What you return should match the data exactly, from the first line to the last.

RECORDS SHOWN =>
┄┄┄┄┄┄

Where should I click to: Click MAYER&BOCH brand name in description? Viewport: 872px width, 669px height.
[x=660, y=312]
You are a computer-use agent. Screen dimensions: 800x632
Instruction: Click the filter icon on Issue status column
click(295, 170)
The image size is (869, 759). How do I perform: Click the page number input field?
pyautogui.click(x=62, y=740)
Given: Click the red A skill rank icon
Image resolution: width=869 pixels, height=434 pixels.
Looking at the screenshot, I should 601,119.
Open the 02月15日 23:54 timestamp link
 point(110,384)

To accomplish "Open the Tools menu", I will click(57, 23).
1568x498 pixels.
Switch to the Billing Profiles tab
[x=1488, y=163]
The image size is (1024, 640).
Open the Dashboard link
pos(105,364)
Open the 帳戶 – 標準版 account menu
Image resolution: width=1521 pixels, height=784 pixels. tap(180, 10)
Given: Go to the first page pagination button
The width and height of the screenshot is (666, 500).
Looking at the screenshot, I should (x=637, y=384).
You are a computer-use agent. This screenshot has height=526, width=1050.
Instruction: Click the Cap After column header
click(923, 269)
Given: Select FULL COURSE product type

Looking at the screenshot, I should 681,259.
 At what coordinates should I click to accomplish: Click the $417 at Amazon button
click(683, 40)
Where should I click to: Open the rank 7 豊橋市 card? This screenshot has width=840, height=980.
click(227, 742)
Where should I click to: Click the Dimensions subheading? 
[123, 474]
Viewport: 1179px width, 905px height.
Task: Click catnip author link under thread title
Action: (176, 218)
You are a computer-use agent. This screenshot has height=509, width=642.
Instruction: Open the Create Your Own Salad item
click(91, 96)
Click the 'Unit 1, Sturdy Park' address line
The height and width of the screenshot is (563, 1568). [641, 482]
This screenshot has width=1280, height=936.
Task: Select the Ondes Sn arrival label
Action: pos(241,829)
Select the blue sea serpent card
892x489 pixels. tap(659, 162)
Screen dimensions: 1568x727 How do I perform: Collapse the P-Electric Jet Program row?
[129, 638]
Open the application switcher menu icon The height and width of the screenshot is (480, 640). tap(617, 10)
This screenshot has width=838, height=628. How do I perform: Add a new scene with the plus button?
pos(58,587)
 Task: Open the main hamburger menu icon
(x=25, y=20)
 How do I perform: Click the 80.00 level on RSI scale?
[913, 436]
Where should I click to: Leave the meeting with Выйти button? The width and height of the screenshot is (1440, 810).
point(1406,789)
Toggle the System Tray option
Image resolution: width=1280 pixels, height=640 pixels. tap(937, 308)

┄┄┄┄┄┄

SOLUTION TO THE EXERCISE =>
Where should I click to: Click MAYER&BOCH brand name in description? Viewport: 872px width, 669px height.
[x=660, y=312]
You are a computer-use agent. Screen dimensions: 800x632
Instruction: Click the filter icon on Issue status column
click(295, 170)
The image size is (869, 759). How do I perform: Click the page number input field?
pyautogui.click(x=62, y=740)
Given: Click the red A skill rank icon
Image resolution: width=869 pixels, height=434 pixels.
Looking at the screenshot, I should 601,119.
Open the 02月15日 23:54 timestamp link
 point(110,384)

To accomplish "Open the Tools menu", I will click(57, 23).
1568x498 pixels.
Switch to the Billing Profiles tab
[x=1488, y=163]
The image size is (1024, 640).
Open the Dashboard link
pos(105,364)
Open the 帳戶 – 標準版 account menu
Image resolution: width=1521 pixels, height=784 pixels. tap(180, 10)
Given: Go to the first page pagination button
The width and height of the screenshot is (666, 500).
Looking at the screenshot, I should (x=637, y=384).
You are a computer-use agent. This screenshot has height=526, width=1050.
Instruction: Click the Cap After column header
click(923, 269)
Given: Select FULL COURSE product type

Looking at the screenshot, I should 681,259.
 At what coordinates should I click to accomplish: Click the $417 at Amazon button
click(683, 40)
Where should I click to: Open the rank 7 豊橋市 card? This screenshot has width=840, height=980.
click(227, 742)
Where should I click to: Click the Dimensions subheading? 
[123, 474]
Viewport: 1179px width, 905px height.
Task: Click catnip author link under thread title
Action: (176, 218)
You are a computer-use agent. This screenshot has height=509, width=642.
Instruction: Open the Create Your Own Salad item
click(91, 96)
Click the 'Unit 1, Sturdy Park' address line
The height and width of the screenshot is (563, 1568). [641, 482]
This screenshot has width=1280, height=936.
Task: Select the Ondes Sn arrival label
Action: pos(241,829)
Select the blue sea serpent card
892x489 pixels. tap(659, 162)
Screen dimensions: 1568x727 How do I perform: Collapse the P-Electric Jet Program row?
[129, 638]
Open the application switcher menu icon The height and width of the screenshot is (480, 640). tap(617, 10)
This screenshot has width=838, height=628. How do I perform: Add a new scene with the plus button?
pos(58,587)
 Task: Open the main hamburger menu icon
(x=25, y=20)
 How do I perform: Click the 80.00 level on RSI scale?
[913, 436]
Where should I click to: Leave the meeting with Выйти button? The width and height of the screenshot is (1440, 810).
point(1406,789)
Toggle the System Tray option
Image resolution: width=1280 pixels, height=640 pixels. tap(937, 308)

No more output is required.